After months of projected deficits and poor revenue figures, state Comptroller Kevin Lembo certified Monday that this year’s budget is running a $212.3 million surplus.

However, that’s about $8 million shy of the figure lawmakers need to help balance the two-year budget that the House passed Sunday and the Senate is expected to pass later today. In the 2014-15 budget lawmakers look to use $220.8 million to balance a $37.6 billion budget.

But lawmakers remain optimistic they’ll hit the target by the end of the fiscal year June 30th.

“Since last month, revenues are up $247.1 million,” Lembo wrote in his monthly letter to Gov. Dannel P. Malloy. “This is slightly offset by a projected $15.9 million increase in spending.”

Lembo cautioned that the surplus is good news for the current fiscal year, but is largely attributed to unreliable revenue sources that the state may be unable to count on in the following years. 

“The surplus results from an improved revenue outlook and spending restraint,” Lembo said. “Deficit mitigation efforts, constraints on payroll growth, and fringe benefit budget reductions have contributed to the slower overall rate of spending growth.”

The increase in the capital gains tax rate in 2013 that resulted in the expiration of the Bush-era tax cuts is largely responsible for the increase in revenue.

According to Bureau of Economic Analysis data, net dividend distributions in the fourth quarter of 2012 were 23.2 percent higher than in the same period last year. Therefore, taxable gains have been realized in fiscal year 2013 that otherwise would have been paid in future fiscal years.

In addition, the stock market has experienced double-digit growth that may not continue into the next biennium, according to the bureau.

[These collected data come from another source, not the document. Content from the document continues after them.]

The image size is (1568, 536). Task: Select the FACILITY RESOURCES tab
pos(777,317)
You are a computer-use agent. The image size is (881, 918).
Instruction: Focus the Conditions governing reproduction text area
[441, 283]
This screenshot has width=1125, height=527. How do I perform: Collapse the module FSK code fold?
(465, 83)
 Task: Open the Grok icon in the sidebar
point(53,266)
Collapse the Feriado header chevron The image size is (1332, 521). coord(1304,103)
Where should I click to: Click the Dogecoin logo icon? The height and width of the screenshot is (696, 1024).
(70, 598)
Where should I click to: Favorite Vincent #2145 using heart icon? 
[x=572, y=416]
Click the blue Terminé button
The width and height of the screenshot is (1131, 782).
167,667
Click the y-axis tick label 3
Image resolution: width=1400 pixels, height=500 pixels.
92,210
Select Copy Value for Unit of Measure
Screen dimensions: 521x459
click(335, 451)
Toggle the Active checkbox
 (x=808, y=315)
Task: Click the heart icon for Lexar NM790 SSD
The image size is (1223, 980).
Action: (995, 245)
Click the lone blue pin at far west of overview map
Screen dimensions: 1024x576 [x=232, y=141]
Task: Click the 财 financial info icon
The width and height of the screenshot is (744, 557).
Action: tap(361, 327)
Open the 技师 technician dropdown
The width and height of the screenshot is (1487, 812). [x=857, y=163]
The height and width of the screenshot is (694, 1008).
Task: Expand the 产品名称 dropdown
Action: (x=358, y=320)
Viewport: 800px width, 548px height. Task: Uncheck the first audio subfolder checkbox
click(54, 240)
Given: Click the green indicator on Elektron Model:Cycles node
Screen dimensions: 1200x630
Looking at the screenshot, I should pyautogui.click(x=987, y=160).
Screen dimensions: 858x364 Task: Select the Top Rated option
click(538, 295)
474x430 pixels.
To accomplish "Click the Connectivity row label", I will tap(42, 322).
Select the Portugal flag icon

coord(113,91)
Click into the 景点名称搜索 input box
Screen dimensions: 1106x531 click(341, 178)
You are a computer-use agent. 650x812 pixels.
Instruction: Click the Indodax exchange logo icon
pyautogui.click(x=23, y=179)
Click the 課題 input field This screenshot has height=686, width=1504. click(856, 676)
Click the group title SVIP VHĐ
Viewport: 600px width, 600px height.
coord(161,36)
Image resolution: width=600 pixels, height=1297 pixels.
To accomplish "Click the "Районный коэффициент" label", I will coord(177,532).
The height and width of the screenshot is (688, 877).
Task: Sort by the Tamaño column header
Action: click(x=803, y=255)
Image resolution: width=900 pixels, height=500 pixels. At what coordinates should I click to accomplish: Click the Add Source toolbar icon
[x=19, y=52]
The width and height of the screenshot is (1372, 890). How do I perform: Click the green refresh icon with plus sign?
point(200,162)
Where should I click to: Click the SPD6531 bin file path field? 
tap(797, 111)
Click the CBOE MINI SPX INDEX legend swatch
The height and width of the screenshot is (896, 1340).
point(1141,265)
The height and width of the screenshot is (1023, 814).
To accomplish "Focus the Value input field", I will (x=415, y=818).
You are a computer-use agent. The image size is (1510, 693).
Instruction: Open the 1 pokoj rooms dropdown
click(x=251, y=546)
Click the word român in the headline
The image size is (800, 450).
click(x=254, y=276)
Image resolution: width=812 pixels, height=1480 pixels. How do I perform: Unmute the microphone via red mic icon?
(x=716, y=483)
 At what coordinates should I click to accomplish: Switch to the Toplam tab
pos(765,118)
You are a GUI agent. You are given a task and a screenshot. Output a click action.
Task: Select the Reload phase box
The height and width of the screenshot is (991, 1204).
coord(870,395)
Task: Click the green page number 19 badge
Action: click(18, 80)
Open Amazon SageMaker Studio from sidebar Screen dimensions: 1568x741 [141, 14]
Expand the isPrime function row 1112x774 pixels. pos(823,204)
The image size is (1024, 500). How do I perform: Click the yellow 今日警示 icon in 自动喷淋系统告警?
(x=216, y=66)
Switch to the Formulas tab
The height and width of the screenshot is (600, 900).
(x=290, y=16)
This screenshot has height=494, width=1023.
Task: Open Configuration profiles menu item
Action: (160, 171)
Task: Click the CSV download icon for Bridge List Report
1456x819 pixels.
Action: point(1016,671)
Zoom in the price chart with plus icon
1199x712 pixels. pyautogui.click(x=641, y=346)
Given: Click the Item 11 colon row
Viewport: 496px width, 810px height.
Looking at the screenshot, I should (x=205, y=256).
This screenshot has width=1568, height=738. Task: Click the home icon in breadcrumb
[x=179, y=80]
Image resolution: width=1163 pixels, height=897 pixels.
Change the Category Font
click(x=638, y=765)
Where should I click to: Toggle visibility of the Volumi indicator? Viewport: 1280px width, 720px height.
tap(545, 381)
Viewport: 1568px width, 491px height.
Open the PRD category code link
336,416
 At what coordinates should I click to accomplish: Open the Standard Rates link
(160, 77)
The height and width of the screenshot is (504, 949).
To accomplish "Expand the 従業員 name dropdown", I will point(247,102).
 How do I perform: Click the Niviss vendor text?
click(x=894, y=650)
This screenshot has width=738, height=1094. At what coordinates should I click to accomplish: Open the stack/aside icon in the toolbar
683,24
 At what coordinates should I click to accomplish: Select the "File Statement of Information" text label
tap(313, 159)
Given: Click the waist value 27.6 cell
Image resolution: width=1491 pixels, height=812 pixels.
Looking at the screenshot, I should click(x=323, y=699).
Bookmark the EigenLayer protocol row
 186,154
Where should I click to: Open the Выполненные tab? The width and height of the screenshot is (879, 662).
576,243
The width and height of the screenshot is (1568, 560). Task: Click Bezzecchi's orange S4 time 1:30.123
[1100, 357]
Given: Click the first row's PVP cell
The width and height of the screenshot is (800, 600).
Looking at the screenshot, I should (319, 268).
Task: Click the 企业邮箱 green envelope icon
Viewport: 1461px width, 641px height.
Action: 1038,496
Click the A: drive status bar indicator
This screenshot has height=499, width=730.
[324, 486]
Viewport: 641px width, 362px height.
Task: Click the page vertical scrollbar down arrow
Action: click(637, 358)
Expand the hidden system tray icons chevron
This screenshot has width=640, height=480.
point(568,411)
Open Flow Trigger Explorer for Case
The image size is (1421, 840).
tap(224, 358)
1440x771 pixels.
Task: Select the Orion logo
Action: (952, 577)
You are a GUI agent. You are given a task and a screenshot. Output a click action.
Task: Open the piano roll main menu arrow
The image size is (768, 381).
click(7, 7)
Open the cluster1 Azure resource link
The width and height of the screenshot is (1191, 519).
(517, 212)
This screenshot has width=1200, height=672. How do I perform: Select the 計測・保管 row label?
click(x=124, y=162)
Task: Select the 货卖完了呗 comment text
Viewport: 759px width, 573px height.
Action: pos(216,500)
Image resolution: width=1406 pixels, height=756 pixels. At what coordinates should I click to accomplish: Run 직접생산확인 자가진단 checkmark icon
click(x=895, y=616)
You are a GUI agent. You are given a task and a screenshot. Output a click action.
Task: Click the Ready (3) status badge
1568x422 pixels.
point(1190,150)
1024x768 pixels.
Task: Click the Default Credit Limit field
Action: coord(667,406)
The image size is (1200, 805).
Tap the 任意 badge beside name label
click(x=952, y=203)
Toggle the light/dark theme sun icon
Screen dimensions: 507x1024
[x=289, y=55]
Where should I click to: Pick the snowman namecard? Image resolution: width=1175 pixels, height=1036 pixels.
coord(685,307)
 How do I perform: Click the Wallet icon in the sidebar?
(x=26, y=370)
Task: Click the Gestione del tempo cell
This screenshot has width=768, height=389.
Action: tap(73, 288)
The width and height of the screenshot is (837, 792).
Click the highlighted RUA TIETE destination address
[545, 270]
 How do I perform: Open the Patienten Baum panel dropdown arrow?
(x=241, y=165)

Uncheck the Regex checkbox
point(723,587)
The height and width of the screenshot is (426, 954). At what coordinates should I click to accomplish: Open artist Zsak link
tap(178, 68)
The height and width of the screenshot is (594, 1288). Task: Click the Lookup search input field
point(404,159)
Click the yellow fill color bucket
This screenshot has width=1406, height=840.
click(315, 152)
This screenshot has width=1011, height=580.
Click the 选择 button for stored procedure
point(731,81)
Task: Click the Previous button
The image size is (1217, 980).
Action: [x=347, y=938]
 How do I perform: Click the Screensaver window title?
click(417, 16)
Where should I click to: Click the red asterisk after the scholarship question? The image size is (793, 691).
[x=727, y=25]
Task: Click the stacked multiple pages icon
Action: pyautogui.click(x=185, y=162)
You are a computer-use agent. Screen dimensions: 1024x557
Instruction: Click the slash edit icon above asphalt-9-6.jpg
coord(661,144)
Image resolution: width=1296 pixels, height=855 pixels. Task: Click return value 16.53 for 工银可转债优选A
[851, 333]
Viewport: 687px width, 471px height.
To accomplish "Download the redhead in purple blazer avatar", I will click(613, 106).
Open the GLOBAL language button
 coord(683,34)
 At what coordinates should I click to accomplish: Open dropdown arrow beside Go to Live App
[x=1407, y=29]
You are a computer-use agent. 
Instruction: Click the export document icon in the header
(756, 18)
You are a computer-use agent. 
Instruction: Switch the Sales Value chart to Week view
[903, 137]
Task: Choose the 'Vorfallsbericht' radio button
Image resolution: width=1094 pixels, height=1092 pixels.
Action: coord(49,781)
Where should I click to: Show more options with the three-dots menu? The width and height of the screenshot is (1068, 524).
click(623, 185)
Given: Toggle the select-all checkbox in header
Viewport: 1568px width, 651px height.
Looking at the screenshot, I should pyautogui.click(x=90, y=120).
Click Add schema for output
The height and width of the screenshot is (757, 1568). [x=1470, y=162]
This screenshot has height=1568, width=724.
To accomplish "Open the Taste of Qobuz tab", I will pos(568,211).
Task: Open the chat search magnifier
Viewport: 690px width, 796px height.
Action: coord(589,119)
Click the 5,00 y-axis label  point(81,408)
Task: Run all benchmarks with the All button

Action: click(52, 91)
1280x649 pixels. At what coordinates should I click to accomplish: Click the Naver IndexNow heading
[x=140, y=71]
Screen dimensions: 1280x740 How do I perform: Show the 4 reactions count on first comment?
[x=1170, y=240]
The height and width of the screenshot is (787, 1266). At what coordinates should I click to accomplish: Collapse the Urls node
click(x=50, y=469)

As Lembo cautioned last month, “These revenue gains are welcome, but have the potential to be one-time windfalls. The slow rate of the economic recovery continues to present budget challenges.”

In his letter to Malloy, Lembo pointed out that economic recovery is slow in Connecticut.

In March, the state added 2,600 non-farm payroll positions following a February loss of 5,700 jobs. To date, the state has regained 42.2 percent of the 120,000 jobs lost during the recession. Connecticut’s unemployment rate remains high at 8 percent.

State personal income is underperforming national growth. Connecticut’s personal income grew 2 percent in 2012 ranking the state 49th in the nation. Private sector weekly pay in the state was down 2.6 percent from March of last year.

Advance retail sales in March were up 2.8 percent over the same period last year, which is well below the growth experienced throughout most of 2012. New business starts in Connecticut have seen double-digit declines in each of the first three months of 2013 compared to the same periods in 2012.

On a positive note, Lembo said the housing market is rebounding.

“In March, Connecticut housing permits were up more than 50 percent over last year. Home sales and price data are also showing solid improvement,” he wrote.